#### What is needed:
Print exactly, and only, the lines from the one containing "Seafood Recipes (336, 13)" through the last line of the records below, both included; leave out the pictures.

#### Records:
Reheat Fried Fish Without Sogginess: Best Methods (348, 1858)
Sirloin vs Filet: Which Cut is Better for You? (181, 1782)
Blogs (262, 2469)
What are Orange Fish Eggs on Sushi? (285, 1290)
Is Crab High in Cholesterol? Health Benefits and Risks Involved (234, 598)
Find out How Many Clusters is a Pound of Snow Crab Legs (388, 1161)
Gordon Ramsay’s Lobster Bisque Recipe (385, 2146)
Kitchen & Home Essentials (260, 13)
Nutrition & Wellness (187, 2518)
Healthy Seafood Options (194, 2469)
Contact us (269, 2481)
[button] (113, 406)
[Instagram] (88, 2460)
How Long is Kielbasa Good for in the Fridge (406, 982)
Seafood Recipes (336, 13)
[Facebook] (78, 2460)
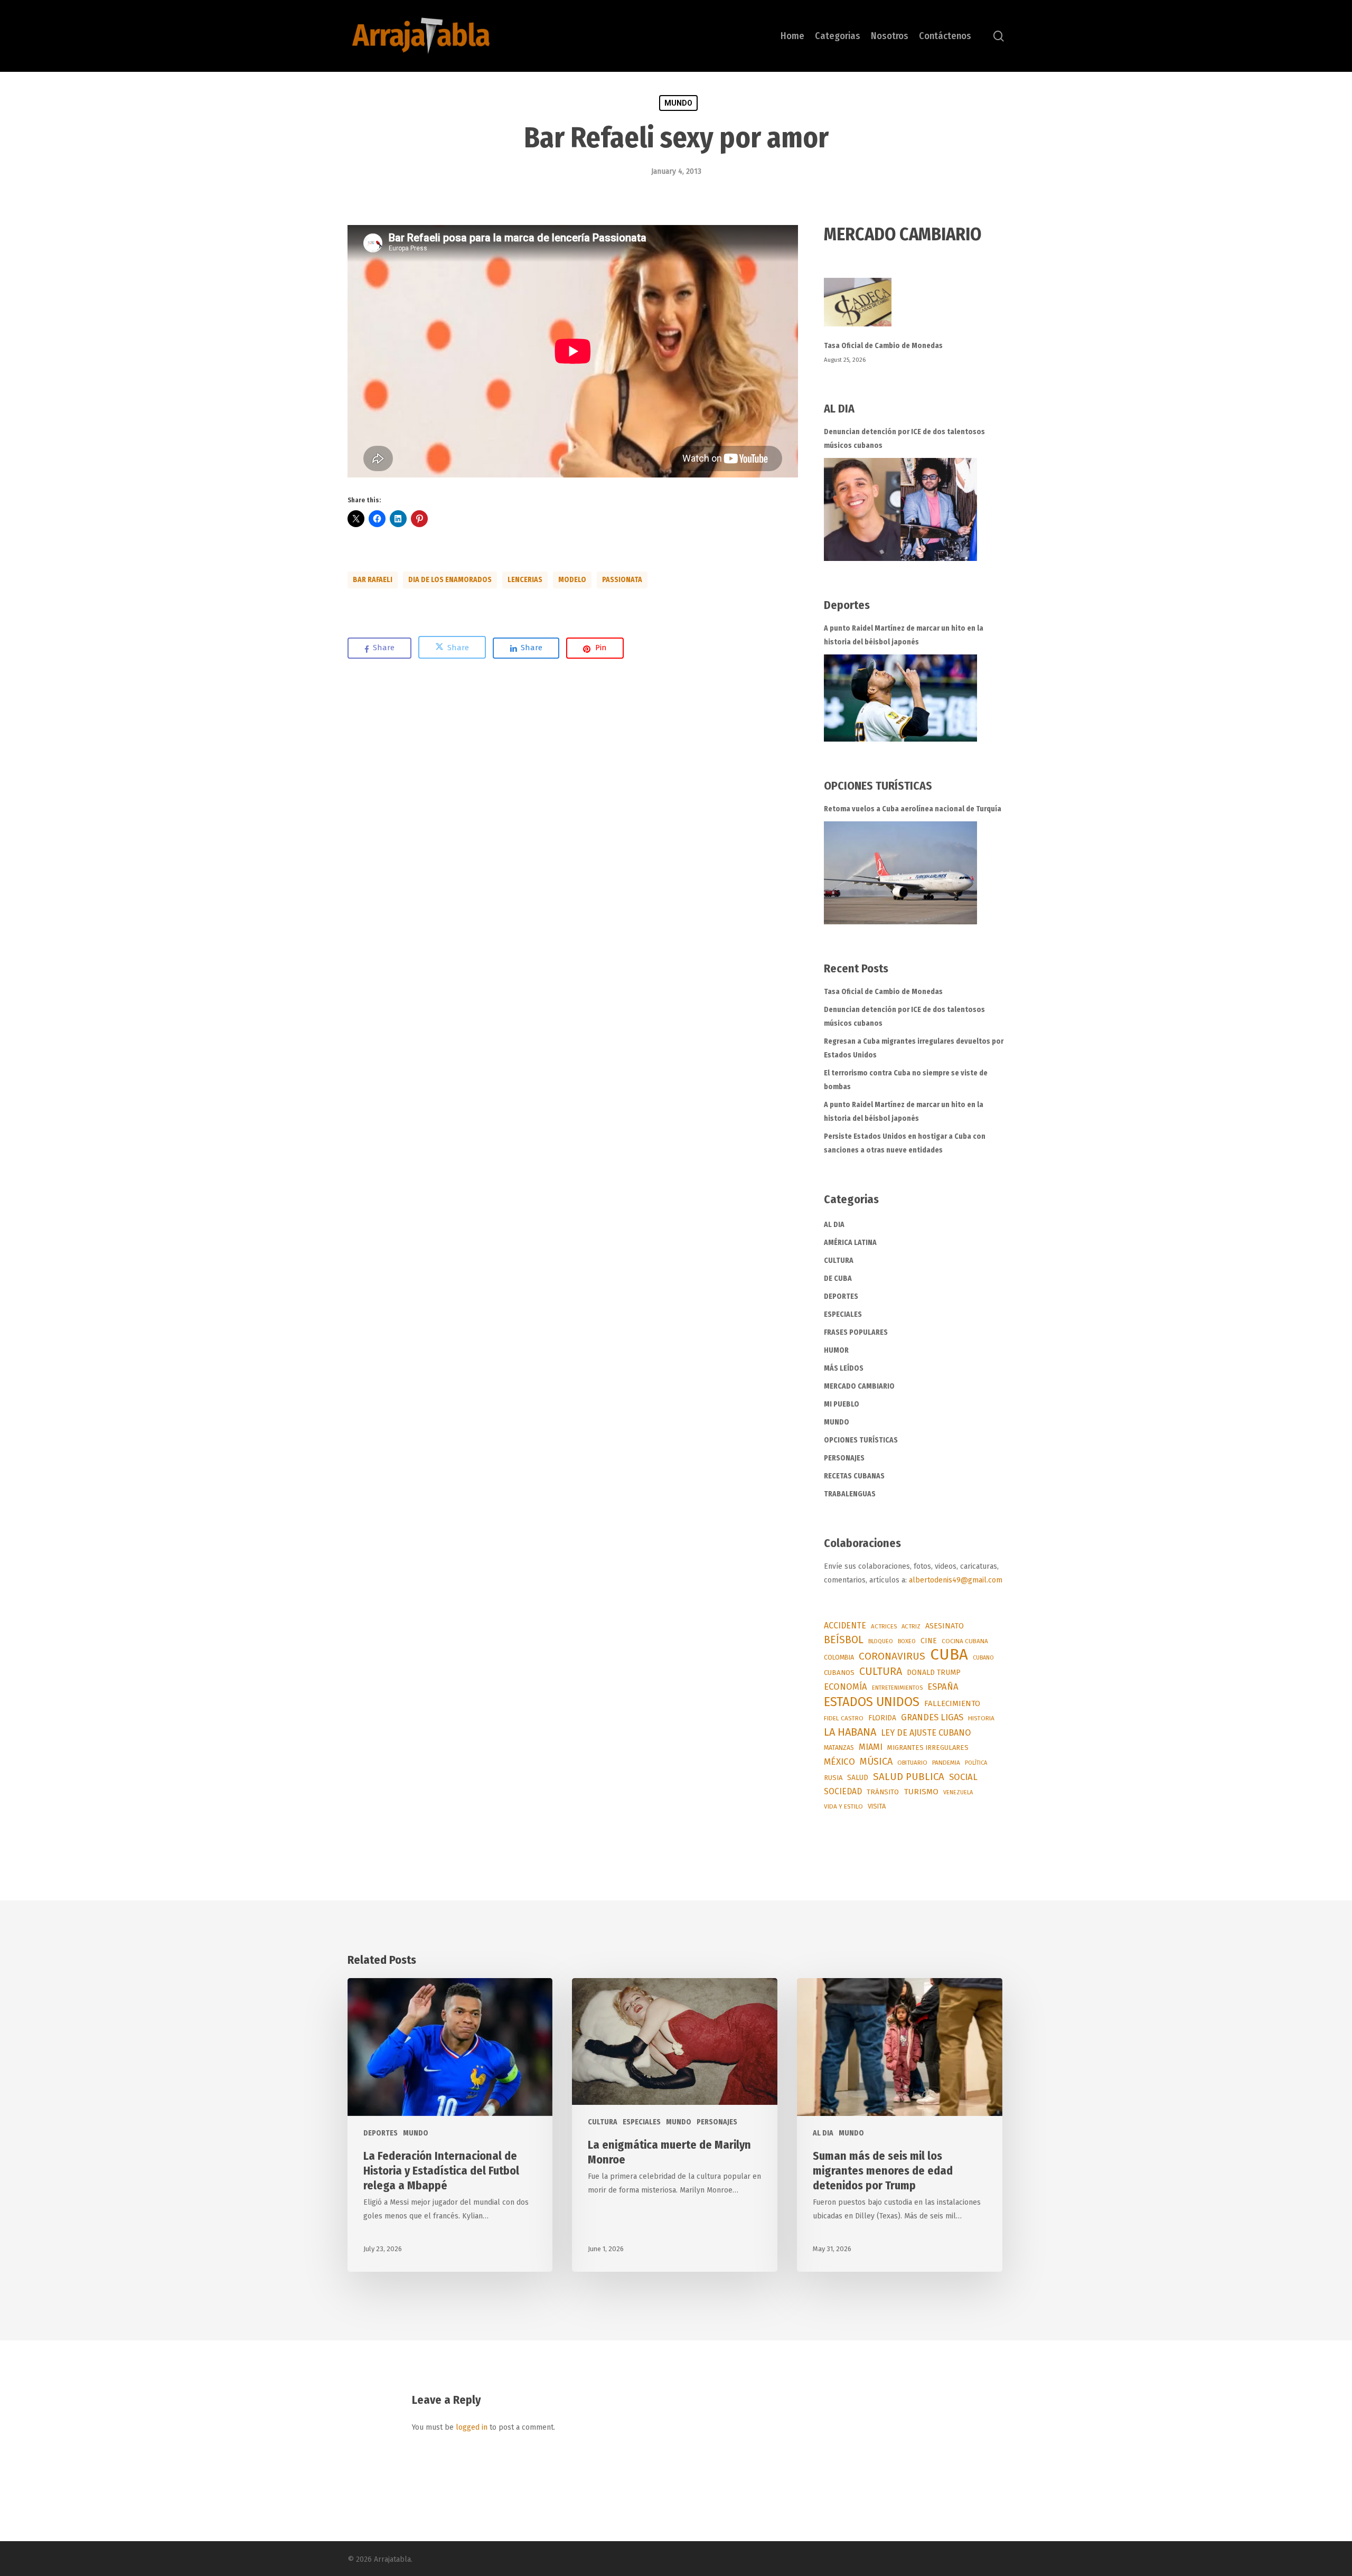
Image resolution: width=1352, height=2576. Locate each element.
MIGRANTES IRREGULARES (928, 1747)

#### Solution to the exercise:
Seafood Recipes (336, 13)
[Facebook] (78, 2460)
Image resolution: width=1352, height=2576. Locate each element.
MIGRANTES IRREGULARES (928, 1747)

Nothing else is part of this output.